== Data under study ==

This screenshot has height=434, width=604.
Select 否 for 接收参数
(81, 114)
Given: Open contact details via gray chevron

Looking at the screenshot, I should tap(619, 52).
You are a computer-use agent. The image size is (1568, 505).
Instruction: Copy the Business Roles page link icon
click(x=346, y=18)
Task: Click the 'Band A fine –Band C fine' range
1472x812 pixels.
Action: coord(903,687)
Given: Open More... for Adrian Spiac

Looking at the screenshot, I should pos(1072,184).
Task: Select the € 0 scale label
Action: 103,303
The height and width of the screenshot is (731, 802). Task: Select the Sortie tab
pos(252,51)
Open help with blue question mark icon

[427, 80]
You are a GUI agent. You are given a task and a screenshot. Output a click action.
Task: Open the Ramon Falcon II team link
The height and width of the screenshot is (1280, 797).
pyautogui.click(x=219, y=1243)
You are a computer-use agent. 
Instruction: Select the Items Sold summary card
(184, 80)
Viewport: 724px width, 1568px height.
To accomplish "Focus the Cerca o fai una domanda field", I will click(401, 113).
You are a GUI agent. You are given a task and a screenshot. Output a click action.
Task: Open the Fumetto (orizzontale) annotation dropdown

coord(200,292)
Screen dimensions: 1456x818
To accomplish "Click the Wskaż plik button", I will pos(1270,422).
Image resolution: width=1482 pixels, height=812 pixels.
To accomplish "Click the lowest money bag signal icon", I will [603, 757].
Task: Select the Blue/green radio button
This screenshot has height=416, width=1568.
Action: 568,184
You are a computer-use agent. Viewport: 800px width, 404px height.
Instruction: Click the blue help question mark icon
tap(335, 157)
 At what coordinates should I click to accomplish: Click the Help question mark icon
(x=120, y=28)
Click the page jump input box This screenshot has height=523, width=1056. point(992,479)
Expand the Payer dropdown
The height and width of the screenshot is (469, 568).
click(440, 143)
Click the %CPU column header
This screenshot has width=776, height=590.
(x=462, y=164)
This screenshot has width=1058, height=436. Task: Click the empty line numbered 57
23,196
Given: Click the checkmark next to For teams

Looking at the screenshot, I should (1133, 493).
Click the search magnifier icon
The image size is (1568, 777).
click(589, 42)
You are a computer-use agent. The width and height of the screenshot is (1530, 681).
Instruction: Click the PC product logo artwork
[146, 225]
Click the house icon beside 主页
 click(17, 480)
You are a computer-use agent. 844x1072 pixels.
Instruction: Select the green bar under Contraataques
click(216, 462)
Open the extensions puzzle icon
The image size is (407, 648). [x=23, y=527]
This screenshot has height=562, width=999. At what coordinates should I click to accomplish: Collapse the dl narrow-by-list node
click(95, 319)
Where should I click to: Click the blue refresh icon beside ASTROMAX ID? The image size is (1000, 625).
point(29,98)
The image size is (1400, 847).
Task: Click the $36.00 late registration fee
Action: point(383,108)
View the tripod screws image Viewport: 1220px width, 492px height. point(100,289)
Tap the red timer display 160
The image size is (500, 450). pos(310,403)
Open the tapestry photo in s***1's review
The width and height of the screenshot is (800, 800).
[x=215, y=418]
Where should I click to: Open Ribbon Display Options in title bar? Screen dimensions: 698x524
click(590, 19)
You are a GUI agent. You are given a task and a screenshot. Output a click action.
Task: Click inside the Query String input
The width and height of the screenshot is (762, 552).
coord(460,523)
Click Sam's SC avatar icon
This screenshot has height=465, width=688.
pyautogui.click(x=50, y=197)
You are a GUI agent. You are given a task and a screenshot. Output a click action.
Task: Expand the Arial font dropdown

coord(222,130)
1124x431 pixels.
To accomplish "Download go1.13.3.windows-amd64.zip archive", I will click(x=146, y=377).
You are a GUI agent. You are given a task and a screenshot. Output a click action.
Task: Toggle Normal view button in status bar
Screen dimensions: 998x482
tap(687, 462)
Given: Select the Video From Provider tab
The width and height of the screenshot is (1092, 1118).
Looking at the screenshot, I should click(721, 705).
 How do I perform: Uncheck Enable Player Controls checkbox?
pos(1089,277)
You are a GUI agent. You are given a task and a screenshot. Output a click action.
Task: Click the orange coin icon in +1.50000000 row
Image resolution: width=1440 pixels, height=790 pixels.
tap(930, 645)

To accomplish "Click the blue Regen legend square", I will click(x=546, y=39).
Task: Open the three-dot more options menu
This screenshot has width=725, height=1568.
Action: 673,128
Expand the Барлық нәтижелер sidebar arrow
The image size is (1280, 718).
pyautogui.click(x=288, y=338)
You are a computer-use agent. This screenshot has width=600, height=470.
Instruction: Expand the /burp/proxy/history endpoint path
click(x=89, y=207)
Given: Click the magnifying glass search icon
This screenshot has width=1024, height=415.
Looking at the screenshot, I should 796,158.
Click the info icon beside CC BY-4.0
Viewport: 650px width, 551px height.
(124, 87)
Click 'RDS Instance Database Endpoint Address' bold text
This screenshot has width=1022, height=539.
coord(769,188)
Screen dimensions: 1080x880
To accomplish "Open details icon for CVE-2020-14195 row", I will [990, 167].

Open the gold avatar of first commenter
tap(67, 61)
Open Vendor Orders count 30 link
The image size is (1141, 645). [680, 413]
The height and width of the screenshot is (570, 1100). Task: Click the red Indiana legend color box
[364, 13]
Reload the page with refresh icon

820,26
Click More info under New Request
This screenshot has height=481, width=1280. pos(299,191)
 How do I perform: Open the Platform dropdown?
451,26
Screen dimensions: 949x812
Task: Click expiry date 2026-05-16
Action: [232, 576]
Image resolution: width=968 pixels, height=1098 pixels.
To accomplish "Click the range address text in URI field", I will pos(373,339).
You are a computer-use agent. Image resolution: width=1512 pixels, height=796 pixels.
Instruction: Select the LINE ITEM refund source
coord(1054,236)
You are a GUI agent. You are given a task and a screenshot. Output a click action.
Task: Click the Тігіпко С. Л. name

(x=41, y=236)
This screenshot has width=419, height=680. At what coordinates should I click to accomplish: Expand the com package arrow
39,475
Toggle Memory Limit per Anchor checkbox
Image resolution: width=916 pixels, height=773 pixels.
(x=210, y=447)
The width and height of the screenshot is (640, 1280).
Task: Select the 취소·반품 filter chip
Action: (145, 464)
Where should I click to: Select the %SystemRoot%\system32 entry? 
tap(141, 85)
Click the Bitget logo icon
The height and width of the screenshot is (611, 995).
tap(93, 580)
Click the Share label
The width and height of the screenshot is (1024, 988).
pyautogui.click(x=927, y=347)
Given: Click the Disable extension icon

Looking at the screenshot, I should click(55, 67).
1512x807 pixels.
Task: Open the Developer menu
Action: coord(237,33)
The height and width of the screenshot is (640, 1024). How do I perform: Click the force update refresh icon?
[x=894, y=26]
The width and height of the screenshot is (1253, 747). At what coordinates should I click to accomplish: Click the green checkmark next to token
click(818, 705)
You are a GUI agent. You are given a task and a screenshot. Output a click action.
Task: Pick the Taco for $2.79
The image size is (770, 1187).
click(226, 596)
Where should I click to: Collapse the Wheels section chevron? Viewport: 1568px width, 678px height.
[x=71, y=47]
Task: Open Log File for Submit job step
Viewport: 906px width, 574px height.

===

_What to produce_. Take every line from the records that holds "input" and copy it down.

_Reply_.
Click the page jump input box This screenshot has height=523, width=1056. point(992,479)
Task: Click inside the Query String input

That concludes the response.